Для всех хорошей не будешь, это невозможно, пойми. Всему миру не поможешь, надо уметь рассчитывать силы. Ты после операции: наклоняться трудно, тяжести поднимать нельзя, а вторую собаку взяли. Ну, пап, где логика?
— Ты просто так заехала ил и по делу? — улыбнулся Денис Евгеньевич.
— На вас посмотреть, — засмеялась Наташа. — Соскучилась. И от своих охота отдохнуть. В доме грязь, как после погрома. Ремонт никогда не кончится. На кухню не зайдешь, плитка у нас в коридоре стоит, готовить, сами понимаете, приходится в экстремальных условиях. Мишка психует, Никитка характер показывает: суп он не будет, пюре не хочет, котлеты надоели. А у меня голова пополам раскалывается. В выходные отдохнуть не удается: рабочие штробят стены, стучат, пилят, режут. Господи! Соседи приходят, жалуются. А что я могу сделать, если мы затеяли этот проклятый ремонт?! Шум им, видите ли, мешает. Когда сами полгода дрелью стены сверлили и молотком долбили — ничего. Что за люди, никакого понятия не имеют.
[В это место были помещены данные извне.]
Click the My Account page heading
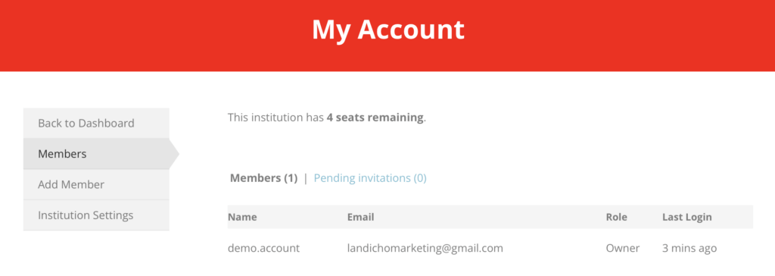This screenshot has width=775, height=276. (x=388, y=30)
— Наташ, Новый год у нас встречать будете?
— Не знаю, мам. Никитку точно к вам забросим, а сами… Ленка вроде приглашала, они за городом коттедж на два дня снимают. У вас часов до восьми посидим, а потом, наверное, к ним поедем. У Ленки, мамуль, дела как по маслу. Сначала дед умер, теперь бабка двоюродная на ладан дышит. А родни у бабки кроме Ленки никакой нет. Как дуба даст — квартира в Мытищах…
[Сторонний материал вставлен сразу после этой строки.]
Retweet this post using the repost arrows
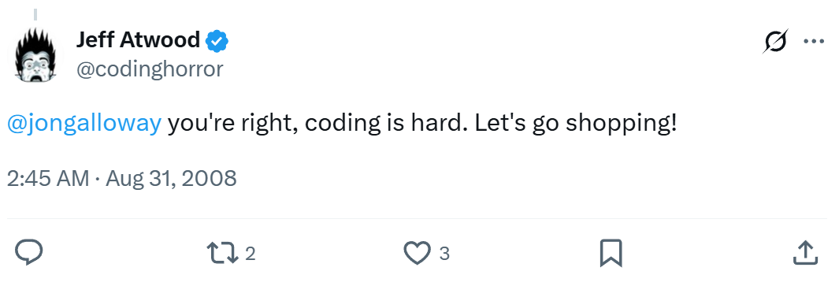 tap(223, 253)
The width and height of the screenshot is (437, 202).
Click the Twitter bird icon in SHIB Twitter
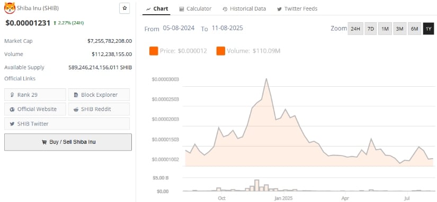[x=12, y=124]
Денис Евгеньевич кашлянул. Смутившись, Наташа начала оправдываться.
— А чего, пап. Старухе девятый десяток: сердечница, диабетик. Не вечная же она! Ой, иногда сидим с Мишкой вдвоем, и волком выть хочется. У всех бабки-дедки, квартиры оставляют, а мы — как сироты, честное слово. Зло иногда берет!
— Да-а, — протянул Денис Евгеньевич. — Не повезло вам с бабками-дедками. — Голос его стал жестким, холодным.
Мария Тихоновна, заметив перемену в настроении мужа, спешно сказала:
— Денис!
— Мать сиротой росла, — продолжал Денис Евгеньевич, вертя в руках вилку. — Мои родители…
— Денис, перестань.
— Мама в сорок третьем в Ленинграде… двух старших детей потеряла во время блокады. Отец всю войну прошел, Берлин брал, в пятьдесят девятом умер от последствий контузии. За ним следом мама ушла. А мне семь лет. Только семь лет. — Денис Евгеньевич откинулся на спинку стула. — Не было у тебя ни бабушек, ни дедушек. Не от кого подарков ждать.